── Data to use

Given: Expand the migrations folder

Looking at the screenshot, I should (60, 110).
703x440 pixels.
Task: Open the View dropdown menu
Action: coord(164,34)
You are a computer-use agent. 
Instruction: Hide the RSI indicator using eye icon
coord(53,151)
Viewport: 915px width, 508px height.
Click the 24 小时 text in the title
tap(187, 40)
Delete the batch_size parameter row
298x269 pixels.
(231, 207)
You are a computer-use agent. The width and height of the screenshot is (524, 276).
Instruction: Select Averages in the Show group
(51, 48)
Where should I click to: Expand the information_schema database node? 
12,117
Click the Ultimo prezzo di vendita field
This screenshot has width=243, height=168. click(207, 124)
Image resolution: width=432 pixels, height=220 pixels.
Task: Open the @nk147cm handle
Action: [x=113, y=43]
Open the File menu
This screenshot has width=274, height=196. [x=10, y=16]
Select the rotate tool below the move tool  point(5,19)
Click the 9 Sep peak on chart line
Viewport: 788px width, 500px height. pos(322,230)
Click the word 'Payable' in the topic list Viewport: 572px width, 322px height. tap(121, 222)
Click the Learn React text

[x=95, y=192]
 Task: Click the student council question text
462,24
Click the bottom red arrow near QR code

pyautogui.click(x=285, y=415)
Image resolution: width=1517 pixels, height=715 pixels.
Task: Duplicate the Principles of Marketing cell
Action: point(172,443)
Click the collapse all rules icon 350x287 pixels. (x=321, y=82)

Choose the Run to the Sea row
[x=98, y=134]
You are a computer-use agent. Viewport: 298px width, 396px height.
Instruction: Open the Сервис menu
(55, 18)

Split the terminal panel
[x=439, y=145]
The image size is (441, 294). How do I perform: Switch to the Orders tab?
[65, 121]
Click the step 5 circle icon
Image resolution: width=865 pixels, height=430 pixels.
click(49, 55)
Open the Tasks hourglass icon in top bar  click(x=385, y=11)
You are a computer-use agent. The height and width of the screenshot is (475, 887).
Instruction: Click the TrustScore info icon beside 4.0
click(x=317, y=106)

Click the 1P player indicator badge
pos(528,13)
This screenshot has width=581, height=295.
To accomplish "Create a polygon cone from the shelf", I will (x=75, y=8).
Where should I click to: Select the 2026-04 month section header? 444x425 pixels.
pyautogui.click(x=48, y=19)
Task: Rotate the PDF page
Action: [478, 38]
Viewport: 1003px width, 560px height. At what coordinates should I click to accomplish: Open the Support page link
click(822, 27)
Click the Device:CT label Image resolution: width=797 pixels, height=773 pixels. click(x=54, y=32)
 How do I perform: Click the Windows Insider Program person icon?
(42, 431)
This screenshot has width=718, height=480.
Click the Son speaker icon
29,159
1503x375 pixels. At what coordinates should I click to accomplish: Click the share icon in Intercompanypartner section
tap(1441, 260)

────

Work to be completed: Each record must be transcribed exactly, with nothing left out.

Completed exercise:
Given: Expand the migrations folder

Looking at the screenshot, I should (60, 110).
703x440 pixels.
Task: Open the View dropdown menu
Action: coord(164,34)
You are a computer-use agent. 
Instruction: Hide the RSI indicator using eye icon
coord(53,151)
Viewport: 915px width, 508px height.
Click the 24 小时 text in the title
tap(187, 40)
Delete the batch_size parameter row
298x269 pixels.
(231, 207)
You are a computer-use agent. The width and height of the screenshot is (524, 276).
Instruction: Select Averages in the Show group
(51, 48)
Where should I click to: Expand the information_schema database node? 
12,117
Click the Ultimo prezzo di vendita field
This screenshot has width=243, height=168. click(207, 124)
Image resolution: width=432 pixels, height=220 pixels.
Task: Open the @nk147cm handle
Action: [x=113, y=43]
Open the File menu
This screenshot has width=274, height=196. [x=10, y=16]
Select the rotate tool below the move tool  point(5,19)
Click the 9 Sep peak on chart line
Viewport: 788px width, 500px height. pos(322,230)
Click the word 'Payable' in the topic list Viewport: 572px width, 322px height. tap(121, 222)
Click the Learn React text

[x=95, y=192]
 Task: Click the student council question text
462,24
Click the bottom red arrow near QR code

pyautogui.click(x=285, y=415)
Image resolution: width=1517 pixels, height=715 pixels.
Task: Duplicate the Principles of Marketing cell
Action: point(172,443)
Click the collapse all rules icon 350x287 pixels. (x=321, y=82)

Choose the Run to the Sea row
[x=98, y=134]
You are a computer-use agent. Viewport: 298px width, 396px height.
Instruction: Open the Сервис menu
(55, 18)

Split the terminal panel
[x=439, y=145]
The image size is (441, 294). How do I perform: Switch to the Orders tab?
[65, 121]
Click the step 5 circle icon
Image resolution: width=865 pixels, height=430 pixels.
click(49, 55)
Open the Tasks hourglass icon in top bar  click(x=385, y=11)
You are a computer-use agent. The height and width of the screenshot is (475, 887).
Instruction: Click the TrustScore info icon beside 4.0
click(x=317, y=106)

Click the 1P player indicator badge
pos(528,13)
This screenshot has width=581, height=295.
To accomplish "Create a polygon cone from the shelf", I will (x=75, y=8).
Where should I click to: Select the 2026-04 month section header? 444x425 pixels.
pyautogui.click(x=48, y=19)
Task: Rotate the PDF page
Action: [478, 38]
Viewport: 1003px width, 560px height. At what coordinates should I click to accomplish: Open the Support page link
click(822, 27)
Click the Device:CT label Image resolution: width=797 pixels, height=773 pixels. click(x=54, y=32)
 How do I perform: Click the Windows Insider Program person icon?
(42, 431)
This screenshot has width=718, height=480.
Click the Son speaker icon
29,159
1503x375 pixels. At what coordinates should I click to accomplish: Click the share icon in Intercompanypartner section
tap(1441, 260)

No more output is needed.